**Job:** Tally the lines in the records below that contain the string "width", and give only that number.

**Extracted data:**
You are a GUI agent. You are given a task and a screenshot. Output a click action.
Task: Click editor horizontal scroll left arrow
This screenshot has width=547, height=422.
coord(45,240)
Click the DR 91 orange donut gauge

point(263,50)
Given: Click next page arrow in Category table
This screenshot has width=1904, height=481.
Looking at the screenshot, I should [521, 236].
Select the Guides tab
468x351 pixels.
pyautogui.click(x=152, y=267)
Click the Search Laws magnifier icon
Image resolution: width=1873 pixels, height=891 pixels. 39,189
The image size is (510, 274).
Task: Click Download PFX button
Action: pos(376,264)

* * *

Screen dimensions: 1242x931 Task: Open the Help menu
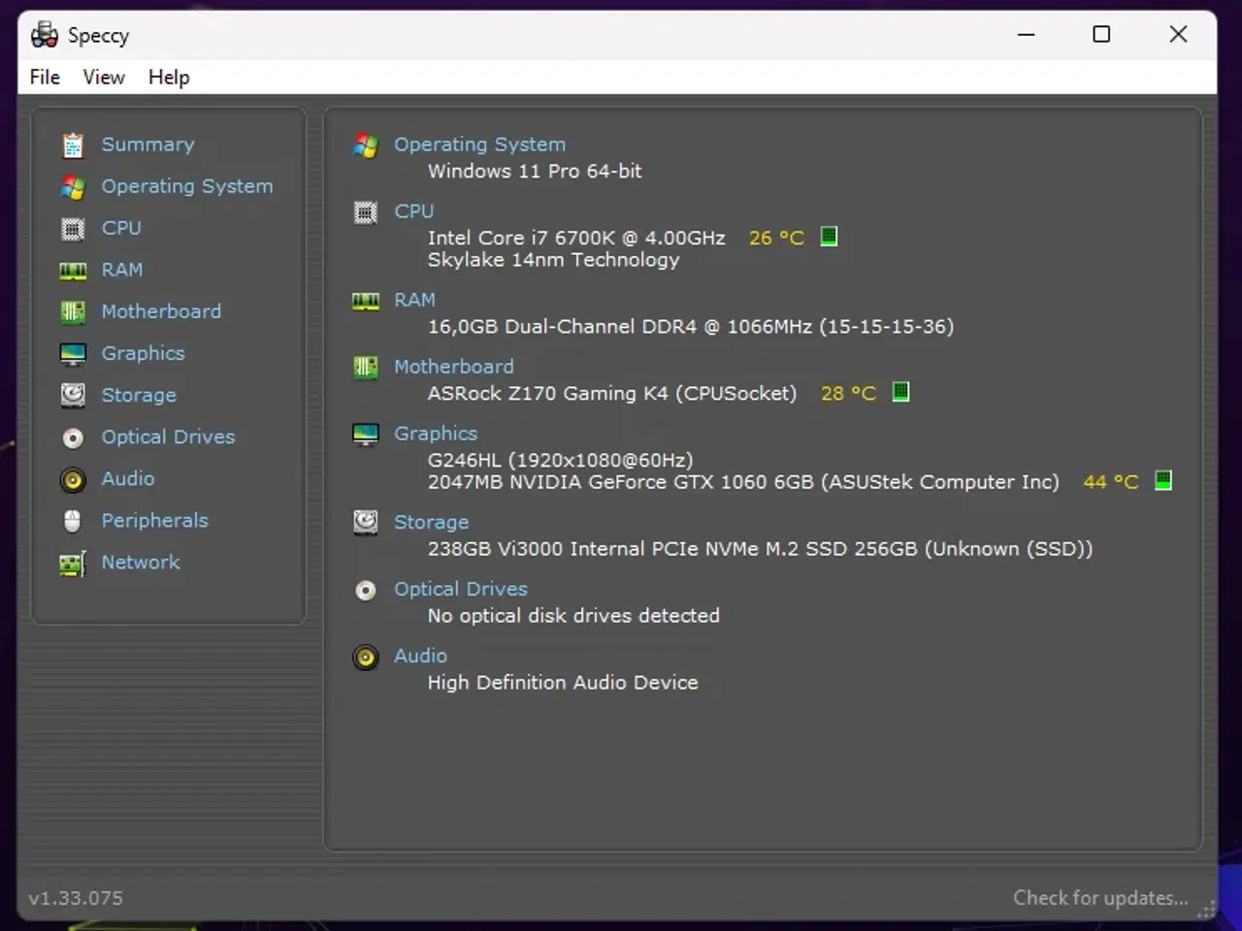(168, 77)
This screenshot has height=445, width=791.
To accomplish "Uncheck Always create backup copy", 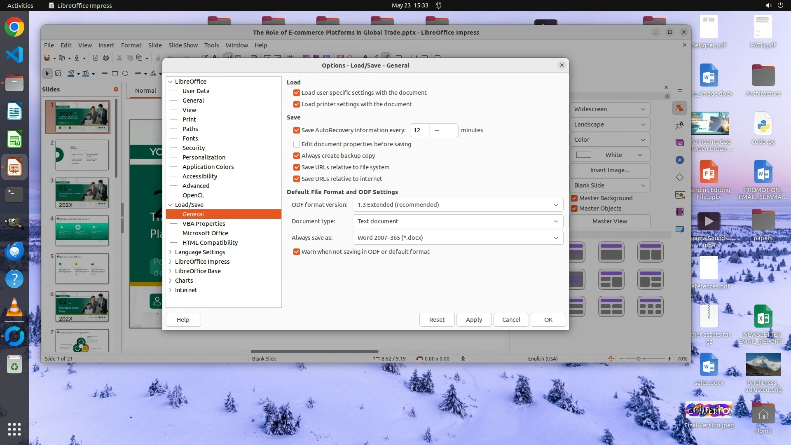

**Exercise result:** 4